A Bullet Journal blogpost

Do you know about the Bullet Journal system?

I have been using it since 2020 and have just edged beyond checklists and appointments. It has become a daily journal, but without any pretence at elegant prose. I learned from my diaries of the 1980s, recently excavated, that detail is important. I mean that there were events in my 1980s life, significant events, that were described by just one line. It may be that I recorded the events better in letters I wrote at the time, but of course I did not keep copies. I know email now overcomes this issue, and it would have felt strange to keep ‘carbon copies’ of private correspondence with family.

This reverie was also prompted by scanning of colour negatives from the 1980s. There were some good shots from a coach trip to Goodwood, around 1984, especially one of an on-course bookie, aloft his stand, with a peeved colleague sat beneath him. Around the same time was a picnic with strawberries and champagne, Sean and Nicky, in a sunny Sussex field. The way I have composed some of the shots was quite pleasing, and I may still have something to learn from the photographer I was all that time ago. Sadly, I cannot find a pocket diary for 1984. So the photographic record is all I have, no further detail available.

Another thing about the archival shortfall is the lack of insight into my emotions of the period. Not that I usually recorded how I felt about what was happening to me or going on around me. Even the gloomy threat of nuclear war.

That is why I have only just started to make notes about my mood in the entries of the bullet journal. Up to now it has been a planner, aide memoire, and a to-do list. Quite sterile. That connects with my attempt at fiction writing.

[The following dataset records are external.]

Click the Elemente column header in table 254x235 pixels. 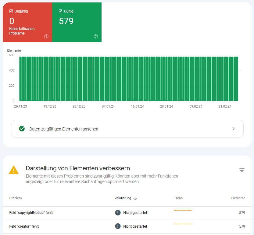pos(238,198)
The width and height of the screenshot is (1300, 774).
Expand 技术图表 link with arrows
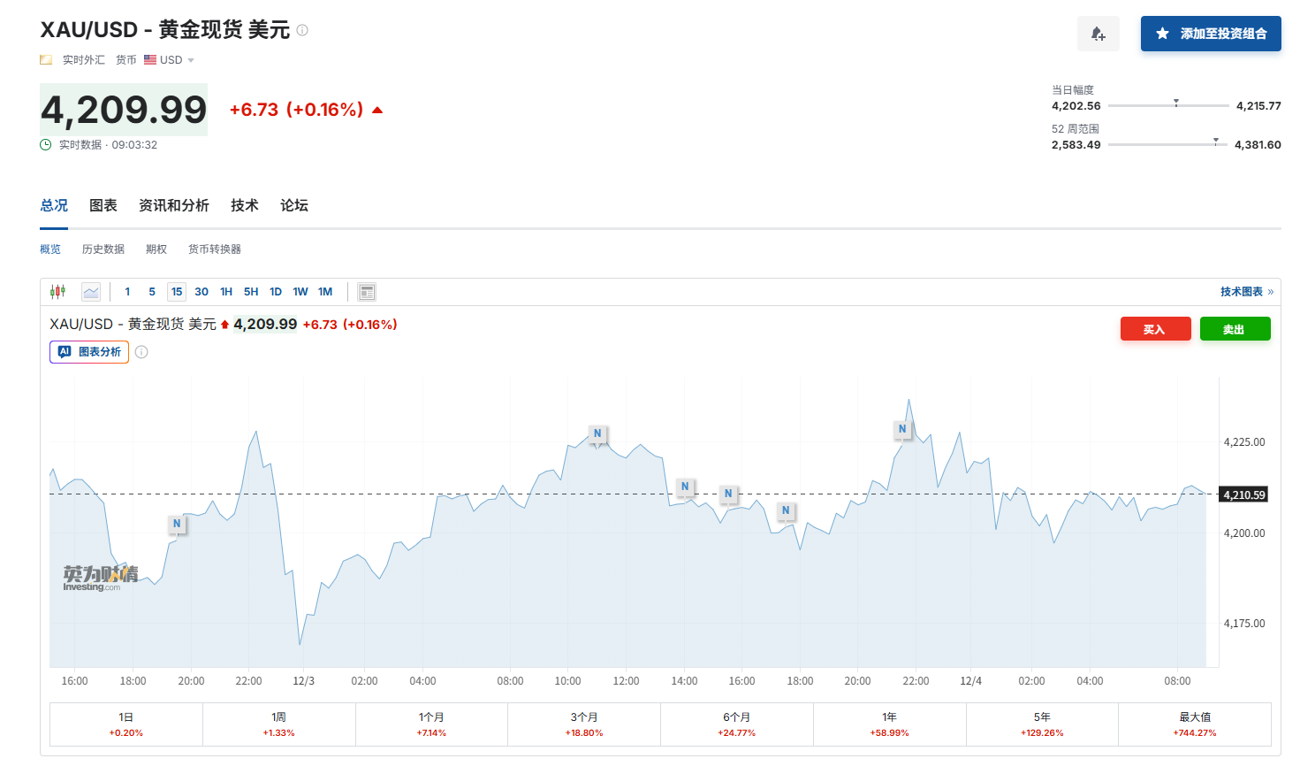(x=1246, y=292)
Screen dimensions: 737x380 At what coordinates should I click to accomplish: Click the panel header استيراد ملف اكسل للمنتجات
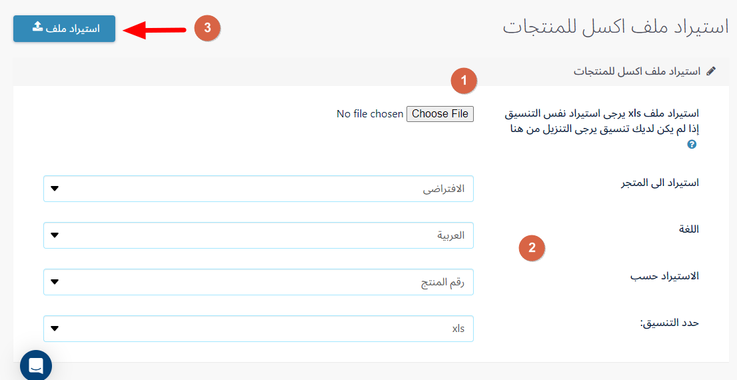(x=637, y=71)
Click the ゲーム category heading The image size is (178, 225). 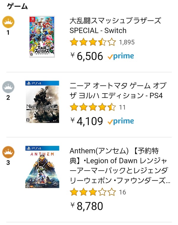(x=17, y=7)
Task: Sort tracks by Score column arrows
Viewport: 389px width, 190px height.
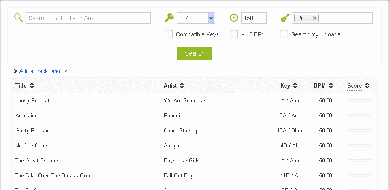Action: point(367,85)
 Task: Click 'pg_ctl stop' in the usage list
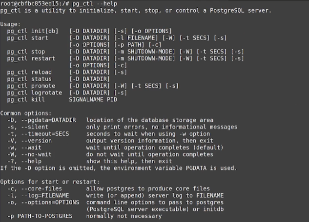coord(26,52)
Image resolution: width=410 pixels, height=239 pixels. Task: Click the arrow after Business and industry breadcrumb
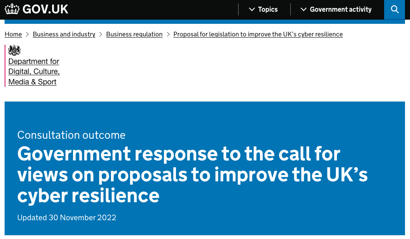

My short stories so far, and the ‘works in progress’, have little, if anything, about the emotions of the characters. I write it like a shooting script for a film. So it is up to the actors to present the emotions. But since there are no actors, I need to describe those emotions. I don’t, so I’m writing only half the story. That’s pretty poor.

Bullet journalling is useful as an organisational, and ‘mindfulness’, tool. Other users have ‘trackers’ that record their mood as a ‘collection’, to use the Bullet Journal Method language. I don’t do that. I think it unusually frank if I have one line about my feelings.

I am failing to operate the key facets of bullet journalling, and that is where the user spends time at the start and end of each day in reviewing what has happened. The principal purpose of that is to measure the tasks ticked off against the steps to a desired goal. But it is also to evaluate which tasks acquired during the day, or the month, can be stricken out as no longer needed.

This has exposed that I have no stated goals. What are the goals of a pensioner? Is that what is popularly known as a ‘bucket list’?